Collected data entries:

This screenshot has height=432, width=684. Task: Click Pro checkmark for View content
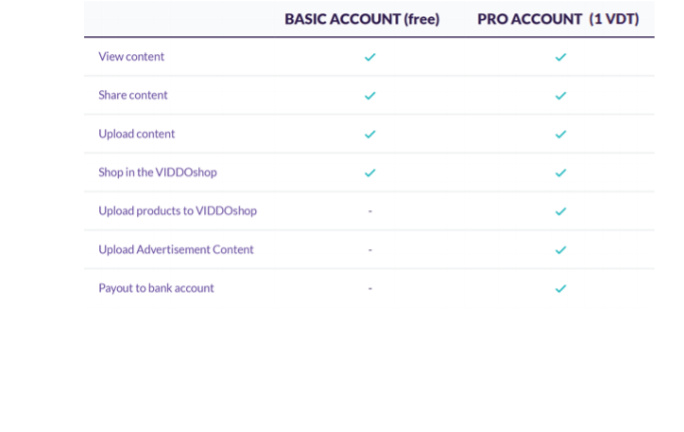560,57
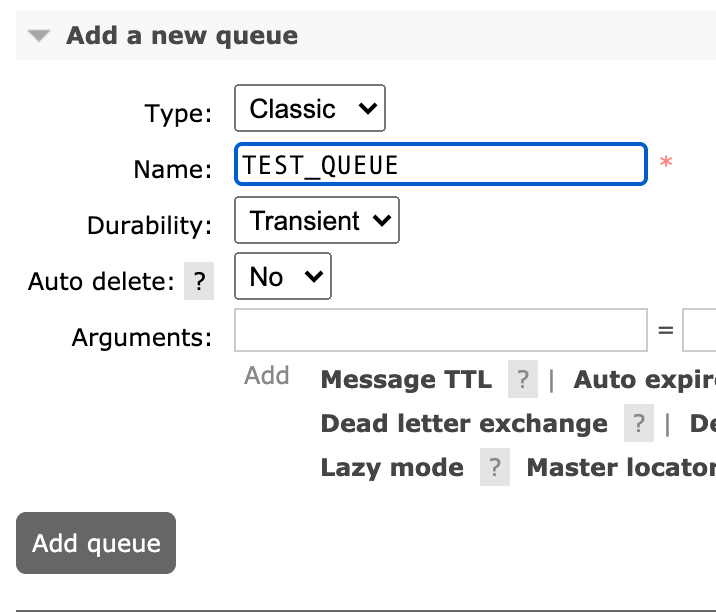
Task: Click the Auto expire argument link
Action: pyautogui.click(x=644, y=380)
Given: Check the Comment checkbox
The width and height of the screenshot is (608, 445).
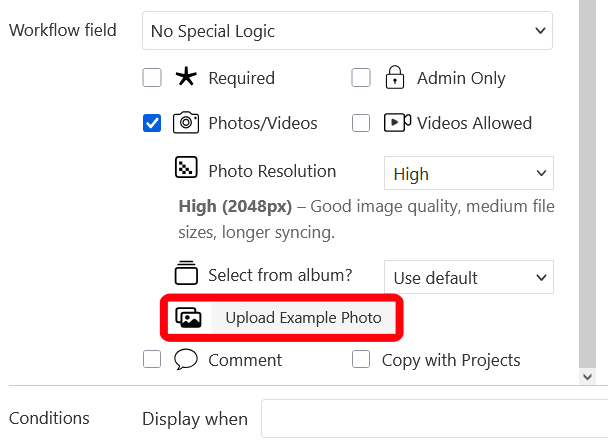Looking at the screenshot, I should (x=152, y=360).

▶ [Problem details]: Return a verbatim transcription of the data, omitting all images.

▶ [Expected answer]:
This screenshot has height=432, width=684. Task: Click Pro checkmark for View content
560,57
Task: Click the Auto expire argument link
Action: pyautogui.click(x=644, y=380)
Given: Check the Comment checkbox
The width and height of the screenshot is (608, 445).
Looking at the screenshot, I should (x=152, y=360).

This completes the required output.